Okay, I've figured out what was going on there. Sheesh, that was confusing.

First off, the easy (one line!) fix:

$plaintext = substr($input . ("\x00" x $ciphertextsize), 0, $ciphertex +tsize);

The private data communication protocol is designed to send one 64-bit number, not a variable-length string.

That being said, the code above and the web page it links to both have a subtle error in the protocol. Well, "error" is maybe too strong a word - a subtle quirk, maybe? Both the prefilled values on the webpage and the constants in the code look like byte strings encoded in hex.

That is, it's natural to think that $encryptionkey = 'c488fdd0d81f'; defines a six byte encryption key.

It doesn't. It defines a twelve byte encryption key, where all the bytes used happen to be in the range 48-57 or 96-101.

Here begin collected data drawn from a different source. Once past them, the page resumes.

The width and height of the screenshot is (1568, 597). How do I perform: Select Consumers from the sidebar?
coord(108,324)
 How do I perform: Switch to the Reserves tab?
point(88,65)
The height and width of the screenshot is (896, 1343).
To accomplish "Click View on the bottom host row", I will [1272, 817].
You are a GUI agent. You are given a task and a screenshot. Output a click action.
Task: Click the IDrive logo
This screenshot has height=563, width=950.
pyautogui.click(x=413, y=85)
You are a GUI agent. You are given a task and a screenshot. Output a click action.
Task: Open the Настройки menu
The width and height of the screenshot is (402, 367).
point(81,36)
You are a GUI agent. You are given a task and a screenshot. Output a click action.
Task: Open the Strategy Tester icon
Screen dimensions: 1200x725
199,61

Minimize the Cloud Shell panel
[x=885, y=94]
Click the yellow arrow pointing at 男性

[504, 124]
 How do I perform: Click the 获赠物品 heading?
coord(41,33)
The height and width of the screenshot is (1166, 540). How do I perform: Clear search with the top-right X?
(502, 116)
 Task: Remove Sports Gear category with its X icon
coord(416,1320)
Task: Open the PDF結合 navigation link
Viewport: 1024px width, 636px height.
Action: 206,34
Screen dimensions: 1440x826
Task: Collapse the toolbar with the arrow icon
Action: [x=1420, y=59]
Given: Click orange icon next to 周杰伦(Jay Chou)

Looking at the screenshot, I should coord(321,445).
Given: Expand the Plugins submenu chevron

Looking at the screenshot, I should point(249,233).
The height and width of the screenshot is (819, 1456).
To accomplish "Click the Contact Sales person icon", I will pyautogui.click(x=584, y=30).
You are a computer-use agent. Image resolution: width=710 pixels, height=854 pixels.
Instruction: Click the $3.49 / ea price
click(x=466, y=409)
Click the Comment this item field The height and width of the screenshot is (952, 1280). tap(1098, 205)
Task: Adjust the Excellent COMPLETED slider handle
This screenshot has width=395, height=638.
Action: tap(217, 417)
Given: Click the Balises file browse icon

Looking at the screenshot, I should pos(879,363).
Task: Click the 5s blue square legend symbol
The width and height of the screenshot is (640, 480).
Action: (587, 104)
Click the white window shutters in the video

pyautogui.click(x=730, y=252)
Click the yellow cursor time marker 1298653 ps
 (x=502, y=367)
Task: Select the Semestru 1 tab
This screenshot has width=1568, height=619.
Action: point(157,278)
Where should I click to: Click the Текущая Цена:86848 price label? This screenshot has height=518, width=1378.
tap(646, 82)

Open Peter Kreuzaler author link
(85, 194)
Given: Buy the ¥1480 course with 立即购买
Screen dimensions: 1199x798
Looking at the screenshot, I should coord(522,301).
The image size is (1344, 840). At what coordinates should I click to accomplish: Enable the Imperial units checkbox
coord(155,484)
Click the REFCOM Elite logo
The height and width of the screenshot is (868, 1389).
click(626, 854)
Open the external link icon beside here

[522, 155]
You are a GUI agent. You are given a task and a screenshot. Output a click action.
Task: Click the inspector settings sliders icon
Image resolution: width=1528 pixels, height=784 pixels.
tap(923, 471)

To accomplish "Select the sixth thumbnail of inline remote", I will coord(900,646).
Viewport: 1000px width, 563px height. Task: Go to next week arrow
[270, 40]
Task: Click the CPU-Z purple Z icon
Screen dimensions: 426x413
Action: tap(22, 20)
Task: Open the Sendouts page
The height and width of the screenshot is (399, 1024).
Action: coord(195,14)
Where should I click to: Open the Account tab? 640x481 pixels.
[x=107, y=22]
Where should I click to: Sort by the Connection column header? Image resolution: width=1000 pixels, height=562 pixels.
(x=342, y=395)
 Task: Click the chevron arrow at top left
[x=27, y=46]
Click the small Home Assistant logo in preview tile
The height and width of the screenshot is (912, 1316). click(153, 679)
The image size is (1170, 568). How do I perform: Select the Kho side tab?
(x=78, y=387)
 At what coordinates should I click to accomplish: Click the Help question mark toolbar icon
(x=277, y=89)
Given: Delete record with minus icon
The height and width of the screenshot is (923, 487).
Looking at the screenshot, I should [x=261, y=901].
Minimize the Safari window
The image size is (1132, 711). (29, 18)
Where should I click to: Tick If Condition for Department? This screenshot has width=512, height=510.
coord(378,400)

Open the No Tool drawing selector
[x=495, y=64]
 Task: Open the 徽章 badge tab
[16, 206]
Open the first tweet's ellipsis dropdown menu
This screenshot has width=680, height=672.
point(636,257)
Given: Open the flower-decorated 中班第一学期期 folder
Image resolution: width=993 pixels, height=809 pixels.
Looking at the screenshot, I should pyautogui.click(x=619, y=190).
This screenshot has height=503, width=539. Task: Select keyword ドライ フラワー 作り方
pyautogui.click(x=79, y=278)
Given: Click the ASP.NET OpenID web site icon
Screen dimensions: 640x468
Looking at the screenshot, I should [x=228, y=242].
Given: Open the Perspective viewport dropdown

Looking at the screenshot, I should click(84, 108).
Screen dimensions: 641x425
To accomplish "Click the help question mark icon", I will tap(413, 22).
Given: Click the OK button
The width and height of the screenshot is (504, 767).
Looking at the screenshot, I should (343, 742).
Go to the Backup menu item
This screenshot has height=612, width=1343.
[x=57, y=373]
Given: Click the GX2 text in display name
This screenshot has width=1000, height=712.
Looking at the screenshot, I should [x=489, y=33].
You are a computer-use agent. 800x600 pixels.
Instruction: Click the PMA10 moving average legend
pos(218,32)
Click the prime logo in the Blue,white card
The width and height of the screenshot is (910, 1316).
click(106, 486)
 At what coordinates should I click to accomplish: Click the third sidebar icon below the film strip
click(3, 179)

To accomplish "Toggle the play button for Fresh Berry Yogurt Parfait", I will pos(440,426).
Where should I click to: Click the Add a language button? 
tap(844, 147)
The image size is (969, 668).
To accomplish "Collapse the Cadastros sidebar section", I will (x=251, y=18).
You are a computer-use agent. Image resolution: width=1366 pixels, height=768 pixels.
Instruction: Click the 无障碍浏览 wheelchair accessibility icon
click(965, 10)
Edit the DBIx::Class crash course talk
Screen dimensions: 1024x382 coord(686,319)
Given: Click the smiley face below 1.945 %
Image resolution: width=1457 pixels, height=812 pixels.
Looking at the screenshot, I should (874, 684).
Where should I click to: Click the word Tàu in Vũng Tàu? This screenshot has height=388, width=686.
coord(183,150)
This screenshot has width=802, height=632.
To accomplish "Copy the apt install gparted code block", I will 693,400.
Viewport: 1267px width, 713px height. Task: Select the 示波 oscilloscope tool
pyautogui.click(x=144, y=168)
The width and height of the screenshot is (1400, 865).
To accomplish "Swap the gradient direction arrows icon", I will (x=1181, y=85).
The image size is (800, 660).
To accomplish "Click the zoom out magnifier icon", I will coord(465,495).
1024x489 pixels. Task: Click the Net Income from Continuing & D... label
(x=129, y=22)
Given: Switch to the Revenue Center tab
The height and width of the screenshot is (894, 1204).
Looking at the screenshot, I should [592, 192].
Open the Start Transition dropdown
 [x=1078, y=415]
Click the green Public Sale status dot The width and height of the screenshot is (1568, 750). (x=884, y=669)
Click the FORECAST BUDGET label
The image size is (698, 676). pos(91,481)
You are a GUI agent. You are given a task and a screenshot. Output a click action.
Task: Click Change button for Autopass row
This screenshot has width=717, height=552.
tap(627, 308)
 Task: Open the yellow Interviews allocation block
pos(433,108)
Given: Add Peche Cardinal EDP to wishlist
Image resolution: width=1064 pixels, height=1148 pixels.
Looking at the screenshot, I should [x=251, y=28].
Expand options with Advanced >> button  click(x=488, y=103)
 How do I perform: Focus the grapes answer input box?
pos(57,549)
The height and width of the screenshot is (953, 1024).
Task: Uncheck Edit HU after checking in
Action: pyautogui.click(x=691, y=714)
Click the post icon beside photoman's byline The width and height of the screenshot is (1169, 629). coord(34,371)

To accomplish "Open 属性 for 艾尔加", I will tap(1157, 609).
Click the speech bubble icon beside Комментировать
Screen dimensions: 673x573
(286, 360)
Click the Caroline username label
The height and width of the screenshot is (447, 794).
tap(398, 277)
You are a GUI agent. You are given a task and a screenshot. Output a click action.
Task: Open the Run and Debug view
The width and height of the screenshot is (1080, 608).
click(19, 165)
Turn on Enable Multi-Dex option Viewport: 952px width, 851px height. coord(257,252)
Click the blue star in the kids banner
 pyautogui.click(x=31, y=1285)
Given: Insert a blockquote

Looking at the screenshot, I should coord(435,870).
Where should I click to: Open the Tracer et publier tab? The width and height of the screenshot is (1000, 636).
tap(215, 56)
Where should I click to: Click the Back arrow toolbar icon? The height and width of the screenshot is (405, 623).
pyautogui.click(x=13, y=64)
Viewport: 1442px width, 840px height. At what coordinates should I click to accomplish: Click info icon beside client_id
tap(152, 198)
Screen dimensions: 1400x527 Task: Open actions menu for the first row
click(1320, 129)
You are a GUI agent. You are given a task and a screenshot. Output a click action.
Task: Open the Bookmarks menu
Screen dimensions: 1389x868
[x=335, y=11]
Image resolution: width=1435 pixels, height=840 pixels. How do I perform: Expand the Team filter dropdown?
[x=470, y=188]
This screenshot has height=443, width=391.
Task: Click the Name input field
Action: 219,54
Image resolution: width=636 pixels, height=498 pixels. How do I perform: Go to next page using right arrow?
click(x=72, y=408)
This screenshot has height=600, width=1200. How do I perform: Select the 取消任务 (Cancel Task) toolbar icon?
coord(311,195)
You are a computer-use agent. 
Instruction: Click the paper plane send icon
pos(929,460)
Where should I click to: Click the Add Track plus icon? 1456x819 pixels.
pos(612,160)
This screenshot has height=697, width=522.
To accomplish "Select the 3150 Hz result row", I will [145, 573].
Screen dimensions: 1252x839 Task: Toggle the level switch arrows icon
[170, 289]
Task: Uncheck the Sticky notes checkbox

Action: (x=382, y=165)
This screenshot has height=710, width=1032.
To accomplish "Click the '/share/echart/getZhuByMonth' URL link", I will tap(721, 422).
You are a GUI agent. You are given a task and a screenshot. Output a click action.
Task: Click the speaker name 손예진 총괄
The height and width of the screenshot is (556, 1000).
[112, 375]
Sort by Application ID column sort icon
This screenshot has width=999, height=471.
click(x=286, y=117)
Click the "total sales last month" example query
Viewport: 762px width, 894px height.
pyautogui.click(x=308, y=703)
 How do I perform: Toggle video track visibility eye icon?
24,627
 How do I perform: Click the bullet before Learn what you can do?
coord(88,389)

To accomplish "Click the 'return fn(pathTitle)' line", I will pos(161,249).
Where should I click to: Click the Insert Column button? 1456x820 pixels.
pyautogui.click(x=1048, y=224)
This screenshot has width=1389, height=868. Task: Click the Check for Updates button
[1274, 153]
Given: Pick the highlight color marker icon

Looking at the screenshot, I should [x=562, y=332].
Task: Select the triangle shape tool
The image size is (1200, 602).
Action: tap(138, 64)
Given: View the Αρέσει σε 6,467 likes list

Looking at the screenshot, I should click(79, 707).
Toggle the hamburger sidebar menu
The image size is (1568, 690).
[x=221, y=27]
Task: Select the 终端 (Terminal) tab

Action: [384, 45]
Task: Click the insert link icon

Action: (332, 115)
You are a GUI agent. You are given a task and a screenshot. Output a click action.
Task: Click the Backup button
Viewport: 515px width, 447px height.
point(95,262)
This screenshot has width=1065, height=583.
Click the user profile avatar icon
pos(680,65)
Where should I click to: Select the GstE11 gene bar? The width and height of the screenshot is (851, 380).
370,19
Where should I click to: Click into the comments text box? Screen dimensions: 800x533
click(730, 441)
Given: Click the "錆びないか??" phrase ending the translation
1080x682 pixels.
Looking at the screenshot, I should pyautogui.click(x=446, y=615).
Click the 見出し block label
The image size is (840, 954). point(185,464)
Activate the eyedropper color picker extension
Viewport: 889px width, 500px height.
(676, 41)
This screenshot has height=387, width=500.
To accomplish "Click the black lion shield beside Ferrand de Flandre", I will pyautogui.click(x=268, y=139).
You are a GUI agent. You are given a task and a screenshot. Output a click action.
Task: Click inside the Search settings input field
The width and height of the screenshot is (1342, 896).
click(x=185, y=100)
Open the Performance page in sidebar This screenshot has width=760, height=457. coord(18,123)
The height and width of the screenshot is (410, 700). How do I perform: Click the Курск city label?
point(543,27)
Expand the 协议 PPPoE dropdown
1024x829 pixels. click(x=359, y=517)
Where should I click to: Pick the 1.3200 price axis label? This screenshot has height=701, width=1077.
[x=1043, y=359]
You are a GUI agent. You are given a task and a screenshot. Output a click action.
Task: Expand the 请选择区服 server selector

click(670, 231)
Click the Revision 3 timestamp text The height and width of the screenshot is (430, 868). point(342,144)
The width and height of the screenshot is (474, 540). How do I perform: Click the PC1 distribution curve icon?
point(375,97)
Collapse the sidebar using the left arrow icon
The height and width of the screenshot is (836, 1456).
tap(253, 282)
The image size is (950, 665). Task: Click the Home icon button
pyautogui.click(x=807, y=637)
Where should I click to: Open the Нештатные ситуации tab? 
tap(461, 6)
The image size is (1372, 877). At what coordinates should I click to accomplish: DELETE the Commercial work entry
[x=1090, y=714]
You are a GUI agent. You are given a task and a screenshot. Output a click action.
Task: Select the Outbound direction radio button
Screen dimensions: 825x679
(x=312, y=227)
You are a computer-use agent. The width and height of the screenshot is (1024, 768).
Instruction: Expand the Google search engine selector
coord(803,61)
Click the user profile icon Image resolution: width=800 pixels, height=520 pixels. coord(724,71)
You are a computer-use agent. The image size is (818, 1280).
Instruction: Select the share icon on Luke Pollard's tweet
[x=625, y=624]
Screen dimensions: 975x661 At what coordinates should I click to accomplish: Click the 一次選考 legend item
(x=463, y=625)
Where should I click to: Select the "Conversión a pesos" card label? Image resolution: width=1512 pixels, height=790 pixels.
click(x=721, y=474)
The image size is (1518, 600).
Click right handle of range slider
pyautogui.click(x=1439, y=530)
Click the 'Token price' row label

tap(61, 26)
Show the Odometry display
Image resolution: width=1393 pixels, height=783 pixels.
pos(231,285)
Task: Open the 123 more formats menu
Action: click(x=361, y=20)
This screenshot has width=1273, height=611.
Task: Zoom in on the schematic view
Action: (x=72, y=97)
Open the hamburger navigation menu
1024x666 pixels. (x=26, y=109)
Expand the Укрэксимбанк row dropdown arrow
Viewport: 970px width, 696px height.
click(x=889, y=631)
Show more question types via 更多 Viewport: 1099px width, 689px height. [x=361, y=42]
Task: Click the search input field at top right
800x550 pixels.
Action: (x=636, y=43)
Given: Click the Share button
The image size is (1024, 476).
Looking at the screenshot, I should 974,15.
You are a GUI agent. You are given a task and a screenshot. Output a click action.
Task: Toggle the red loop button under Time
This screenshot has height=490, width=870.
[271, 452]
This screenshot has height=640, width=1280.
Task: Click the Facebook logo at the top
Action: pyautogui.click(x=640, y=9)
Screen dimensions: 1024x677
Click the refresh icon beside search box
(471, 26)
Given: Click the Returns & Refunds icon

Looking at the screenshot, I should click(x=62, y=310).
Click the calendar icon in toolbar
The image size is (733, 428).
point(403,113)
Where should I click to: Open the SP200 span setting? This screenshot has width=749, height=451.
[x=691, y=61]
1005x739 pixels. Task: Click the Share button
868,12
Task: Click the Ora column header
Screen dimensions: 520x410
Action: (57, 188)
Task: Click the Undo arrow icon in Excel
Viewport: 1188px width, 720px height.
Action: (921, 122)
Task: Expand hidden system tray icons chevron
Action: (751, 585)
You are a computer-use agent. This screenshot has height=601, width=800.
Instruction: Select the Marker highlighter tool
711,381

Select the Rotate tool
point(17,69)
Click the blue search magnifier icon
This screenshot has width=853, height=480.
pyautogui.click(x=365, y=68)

If you're trying to develop perl code to create test AdX RTB responses (that is the point of this, right?), you'll need to do a few things differently:

  • You'll need to interpret both keys as hex strings; this is pretty easy - $encryptionkey = pack("H*", 'c488fdd0d81f'); does what you want.
  • You'll need to send the winning price not as a string "1.50" but as a number of micros (millionths of a dollar) packed into a 64-bit number. Try this:
    print "Enter price to encrypt:"; chomp (my $input = <>); my $micros = int($input * 1_000_000); $plaintext = pack("N", $micros >> 32) . pack("N", $micros);
  • Depending on your decoding library, this might not be necessary, but you should still consider it anyway: the first eight bytes of your initialization vector should hold the time. Also, the random values should be drawn from the whole byte range, not just 48-57. (which is what bytes '0' through '9' give) Try this:
    use Time::HiRes; $initvector = join("", map {pack("N", $_)} Time::HiRes::gettimeofday() +, rand(2**32), rand(2**32));

Hope this helps. I do wish they'd add perl and python implementations to the sample site; it could have saved you some unneeded frustration.